I LOVE my Wusthoff 's that I've had for 20 years....
I agree that a set is probably unnecessary,
I have a 8 inch chef I use almost exclusively, a 10 inch chef and a small, serrated utility knife.
Before I went veg I had a nice boning knife also.
If I had to buy just one knife right now...it'd be a Wusthoff Santoku.
I actually know how to sharpen a knife very well and I love the Wusthoff knives because the steel takes and holds an edge so well.
They also feel great and very balanced in my hand.
My 2 cents...
I have to say that I recommend a set, because for the cost of two or three knives, you get a bunch (but make sure the set includes at least one kind of knife you really want). I got a 7 piece Wurstof Classic set, and use the Chef's knife more than anything else, but have used the paring knife and scissors on occasion. It was only $200 for the whole thing. I'm happy with my choice.
The reason shopping for knives is confusing is because there is no accepted standard for measuring sharpness. Every knife maker can legally claim his knives are "razor sharp." This is a baseless claim because it cannot be proved. And since every maker claims the same thing, the only way to get you to buy one brand versus another is sheer marketing power. Knife makers have to generate brand loyalty to sell knives and you can see from the postings here that brand loyalty works well.

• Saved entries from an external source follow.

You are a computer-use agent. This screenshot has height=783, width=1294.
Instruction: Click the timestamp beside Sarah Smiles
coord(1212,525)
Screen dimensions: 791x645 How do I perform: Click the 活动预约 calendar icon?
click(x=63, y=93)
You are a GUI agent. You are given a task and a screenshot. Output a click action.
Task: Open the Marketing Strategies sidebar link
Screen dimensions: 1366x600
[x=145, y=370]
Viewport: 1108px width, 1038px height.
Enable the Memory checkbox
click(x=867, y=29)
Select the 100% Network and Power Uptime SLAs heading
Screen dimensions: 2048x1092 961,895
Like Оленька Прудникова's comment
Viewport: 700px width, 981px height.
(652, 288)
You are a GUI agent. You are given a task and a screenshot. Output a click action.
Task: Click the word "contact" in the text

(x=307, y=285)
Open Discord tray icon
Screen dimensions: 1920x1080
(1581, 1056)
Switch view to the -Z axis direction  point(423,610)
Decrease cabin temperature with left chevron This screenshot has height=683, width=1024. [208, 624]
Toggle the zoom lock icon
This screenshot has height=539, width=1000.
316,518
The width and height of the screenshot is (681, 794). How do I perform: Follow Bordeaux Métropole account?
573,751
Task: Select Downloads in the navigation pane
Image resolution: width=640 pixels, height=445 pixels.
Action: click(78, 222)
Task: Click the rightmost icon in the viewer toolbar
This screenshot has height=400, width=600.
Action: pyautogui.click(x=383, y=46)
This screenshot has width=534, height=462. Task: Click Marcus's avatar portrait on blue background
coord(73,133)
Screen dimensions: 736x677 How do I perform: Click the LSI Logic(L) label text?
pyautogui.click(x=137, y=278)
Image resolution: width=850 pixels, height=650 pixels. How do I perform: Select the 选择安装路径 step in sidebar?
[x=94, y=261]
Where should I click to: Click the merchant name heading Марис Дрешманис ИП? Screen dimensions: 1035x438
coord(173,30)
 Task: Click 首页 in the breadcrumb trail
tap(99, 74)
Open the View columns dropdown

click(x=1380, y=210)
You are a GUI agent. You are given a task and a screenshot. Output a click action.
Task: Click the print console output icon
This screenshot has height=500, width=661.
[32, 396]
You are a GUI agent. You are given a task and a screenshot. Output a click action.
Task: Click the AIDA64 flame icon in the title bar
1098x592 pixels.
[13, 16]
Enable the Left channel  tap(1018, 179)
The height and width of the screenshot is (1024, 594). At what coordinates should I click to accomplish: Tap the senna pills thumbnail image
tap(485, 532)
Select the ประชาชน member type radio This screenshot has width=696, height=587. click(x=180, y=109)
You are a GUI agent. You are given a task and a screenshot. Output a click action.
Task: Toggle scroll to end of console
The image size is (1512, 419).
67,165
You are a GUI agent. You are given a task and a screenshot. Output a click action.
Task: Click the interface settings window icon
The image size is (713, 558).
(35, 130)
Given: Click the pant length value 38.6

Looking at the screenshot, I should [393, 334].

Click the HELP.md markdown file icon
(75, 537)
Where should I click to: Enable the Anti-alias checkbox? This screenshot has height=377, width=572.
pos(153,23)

Here is some hard data that may help:
Asian knives are generally made of a harder and more brittle steel that measures 60-62 on the Rockwell C scale. Western knives are softer and measure out at 55-57 except for Cutco which tests out at 59. The scale is logarithmic meaning the difference is a lot bigger than it looks.
When people say they want a "sharp" knife they generally mean they want one that requires the least force to cut with. This can be measured scientifically but no one has ever done. (It would really be a bad day for Wusthof and Henckels if they did since their marketing budgets are the biggest in the industry.) Cutting force is a function of: 1) the edge angle; 2) the profile of the edge and; 3) the coeffecient of dynamic frictioon between the knife itself and the thing being cut. The knife makers give us the edge angle, a everything else being equal, a more acute angle will require less force while cutting. A more acute angle can be put on any blade, but will last longer on a blade made of harder steel. This is why Asian knives, like Shun and Global are demonstrably better than Western knives. Asian knives can hold a more acute edge angle longer than Western knives. Another point in favor of Asian knives is that they are made without bolsters. This makes it a lot easier for the guy who sharpens your knives.
Hope that helps.
My best advice: do NOT by an entire set. Take your current knives, and follow yourself around for a couple of weeks and keep track of the knives that you actually use. Whichever ones you use, then buy just those knives.
Brand? I like Mundial, since they are just as good as the famous German ones, but at half the price. I also like Oxo Professional, since the handles are non-slip rubber.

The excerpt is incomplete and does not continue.